Local runners are Boston bound

 With each step, Karl Fenske and his girlfriend Julia Scales raced past hundreds of cheering fans and inched closer to the finish line of the Boston Marathon. They were 25 yards away from completing the 26.2 mile race when the first of two pressure cooker bombs explode on Boylston Street on April 15, 2013.

When the explosion occured Fenske and Scales were running on the other side of the street.

Fenske knew what it was right away.

“I knew it was a bomb, I knew the thing went off and then I saw body parts and people screaming and smelled the cordit,” Fenske said. “So I knew it was not part of the celebration. “I spun (Scales) around so she wouldn’t see the stuff I was seeing. There was a metal barricade to our right and jumped over that and ran into an alcove, a building hallway and huddled with another runner.”

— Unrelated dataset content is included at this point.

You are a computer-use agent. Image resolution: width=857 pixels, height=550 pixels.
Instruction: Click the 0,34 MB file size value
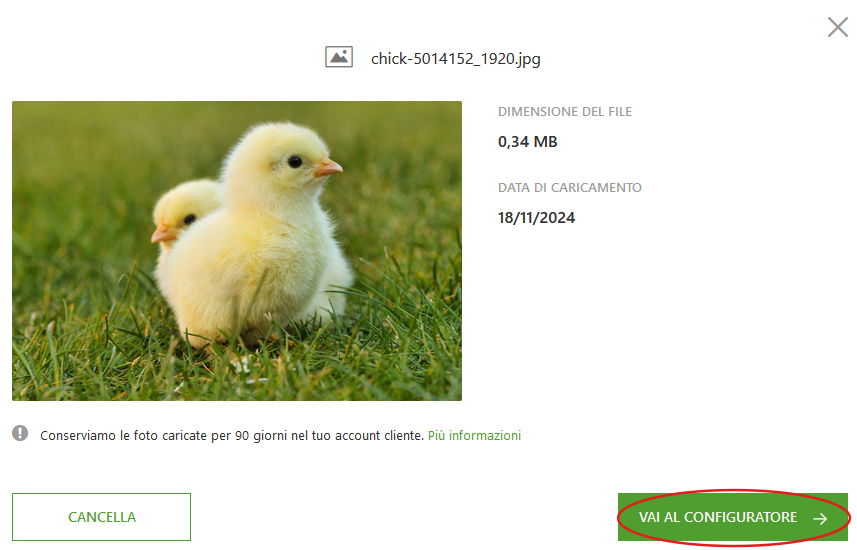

Getting back to their car and escaping the scene was an ordeal.

“It was just the law of the jungle,” Fenske recalled. “There were good parts and bad parts. Terror and irrational behavior and incredible acts of benevolence.”

When they stopped in a hotel someone bought them a meal, another person gave Fenske a shirt and Scales a blanket to wear.

There was also a runner asking how he was going to get his finisher’s medal.

“This is World War 3,” Fenske said. “This is like Armageddon is happening and you are wondering about a finisher’s medal?”

They made it home and survived.

When it was over, three spectators were killed and 264 injured — at least 14 people required amputations.